In April of last year, I reviewed Laura R. Samotin’s The Sins on their Bones, which I was sent an eArc of by a publicist. I liked it enough that I finished it in six hours and immediately ordered a physical copy of it, and while it’s been sitting on my shelves for a minute or two, I got the sequel on release day as well.

And … well, I could literally rewrite the previous review more or less word for word for this book. I finished The Lure of their Graves in an hour before going to sleep last night and a few hours across this morning and afternoon– less than a day, easily– and if I talk about it much it’s going to seem like I hated it. My gripes about the first book still apply to the sequel; everyone’s obviously Jewish but the word “Jewish” never appears; Russian only exists for the phrase moy tzar, the main character is kind of a lot, the characters in the book are supposed to be the main figures of a government but come off more like a grad school polycule, etc, etc. I’m slightly revising my initial “holy shit, this book is gay as hell” assessment; it’s gay as hell, but what it actually is is a world where literally everyone is bisexual. Sexual orientation and possibly even sexual preference effectively doesn’t exist. Dmitri Alexeyev, the Tzar from the first book (and still the tzar of the second, although he’s never going to feel like a ruler of anything at all) spends most of the book trying to decide who he should marry to keep his country and the surrounding lands stable, and the three main candidates are a man, a woman, and a nonbinary person who makes it abundantly and repeatedly clear that they are willing to swing any direction the vine can get to.
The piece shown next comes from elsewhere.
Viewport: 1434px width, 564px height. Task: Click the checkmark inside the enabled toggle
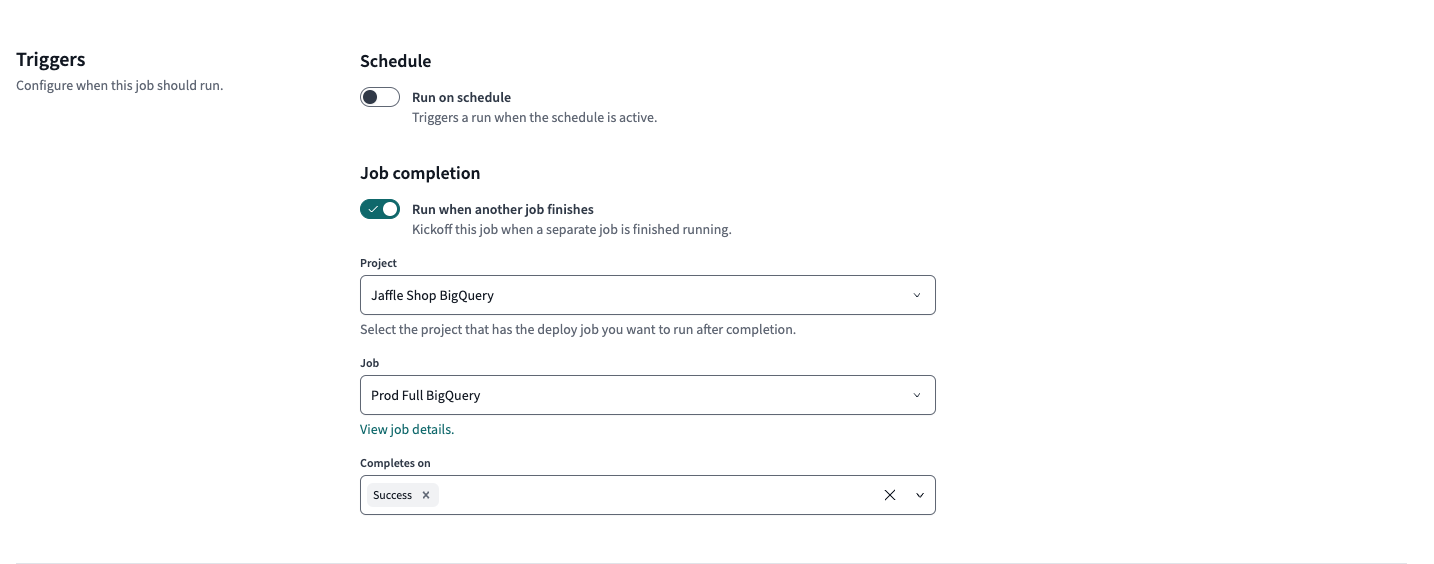click(x=372, y=209)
Also, I genuinely don’t get the title. It’s possible that I’m dumb, but I don’t get it.

That said, once again I enjoyed the hell out of this book and I will be reading more from Laura Samotin in the future. Yes, I know I just did nothing but complain. I contain multitudes. Deal with it.

I apparently didn’t review K.M. Enright’s Mistress of Lies when I read it back in July, but I liked it quite a lot, and I finished the sequel, Lord of Ruin, yesterday, and because any time I read a Laura Samotin book I have to have weird synchronicity with the book before it, it’s also super gay and involves a spymaster and a king and an attempt at a rebellion and a fair amount of explicit sex, although this one also involves the scariest vampires I’ve ever encountered in a book (Oh, and the book before this, Coffin Moon, also involved vampires, so we’re all about the themes recently) and a Polynesian monstrosity called a manananggal that is not something that your nightmares need to be aware of in Donald Trump’s America.

Oh, and magical trans people. I’m deliberately withholding details. But transitioning at least can involve magic– it’s not clear if it has to– and you’re going to be confused at a couple of points in this book by who has what body parts, because being trans in these books does not work like it does in the real world. Just a heads-up. The Cursed Crown books are a duology that is now finished, and Enright’s series still has one more coming. I’m definitely in.

On vocabulary

I learned a new word while reading a sex scene tonight, and I’m both surprised and a little alarmed by that. I thought I knew all the words for the different ways humans can rub their bits together! I did not.

(That’s all I’ve got. My students shit the bed on another test today. If someone can explain to me what I need to do to keep 8th graders from consistently, from year to year, underperforming on anything I call a test, I would absolutely love to hear it, because nothing I’ve ever tried has worked. You’ve seen this post before, and I’m pre-exhausted by it without even writing it.)

Monthly Reads: October 2025

I’m genuinely not sure how I pulled that off, given that this isn’t a summer month– Storygraph has me at just barely under 7,000 pages for October, which looks ridiculous until you realize June was 11,500.

At any rate, The Eye of the Bedlam Bride is Book of the Month, followed very closely by Mark Twain. Hastings’ Vietnam book is excellent as well but I’m only about halfway through it.

Unread Shelf: October 31, 2025

But hey, at least it all fits on one shelf this time!